### Passage shown
Sanofi Bids for Genzyme, ModeRNA Announces Stem Cell Tech, Health IT Execs Debate, & More Boston Area Life Sciences News
It was a lighter life sciences news week, but we did see a new biotech company surface, while a major pharma continued its pursuit of a local biotech giant.
—French drug giant Sanofi-Aventis made another move in its quest to acquire Cambridge, MA-based Genzyme (NASDAQ: GENZ), with a $18.5 billion hostile takeover bid. It was the same price—$69 per share—as an earlier offer from Sanofi that the Genzyme’s board had unanimously rejected.
—Biotech startup ModeRNA Therapeutics, launched out of Cambridge, MA-based Flagship VentureLabs, announced that it has developed technology that uses synthetic RNA to reprogram adult stem cells to function like embryonic stem cells, while avoiding detection by cells’ anti-viral defense systems. ModeRNA, whose technology comes out of Children’s Hospital Boston, has also received an undisclosed amount of funding from Flagship and another unnamed investor.
—Luke introduced readers to some of the cancer-fighting biotech companies we’ll be featuring in our “Xconomy Forum: Boston’s War on Cancer” event later this month. Going beyond chemotherapy and other targeted treatments, speakers will cover how RNA interference, epigenetics, and molecular diagnostics are playing their part. The event will also feature a panel on the process of garnering FDA approval for cancer drugs, moderated by our life sciences columnist Sylvia Pagán Westphal.

### Questions
1. In the Boston life sciences news roundup, what per-share price did Sanofi-Aventis offer in its hostile takeover bid for Genzyme?
2. According to the Boston life sciences news roundup, what approaches will speakers cover at the "Xconomy Forum: Boston's War on Cancer" event? List them all.

### Stored data
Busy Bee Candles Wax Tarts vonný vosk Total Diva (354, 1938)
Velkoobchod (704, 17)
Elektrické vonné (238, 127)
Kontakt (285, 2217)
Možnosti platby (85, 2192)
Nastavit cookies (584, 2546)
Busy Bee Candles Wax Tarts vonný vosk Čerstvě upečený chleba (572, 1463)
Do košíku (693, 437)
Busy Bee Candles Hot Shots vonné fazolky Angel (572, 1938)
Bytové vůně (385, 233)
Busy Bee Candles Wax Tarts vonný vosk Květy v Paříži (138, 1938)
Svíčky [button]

### Results
1. $69 per share

2. RNA interference, epigenetics, molecular diagnostics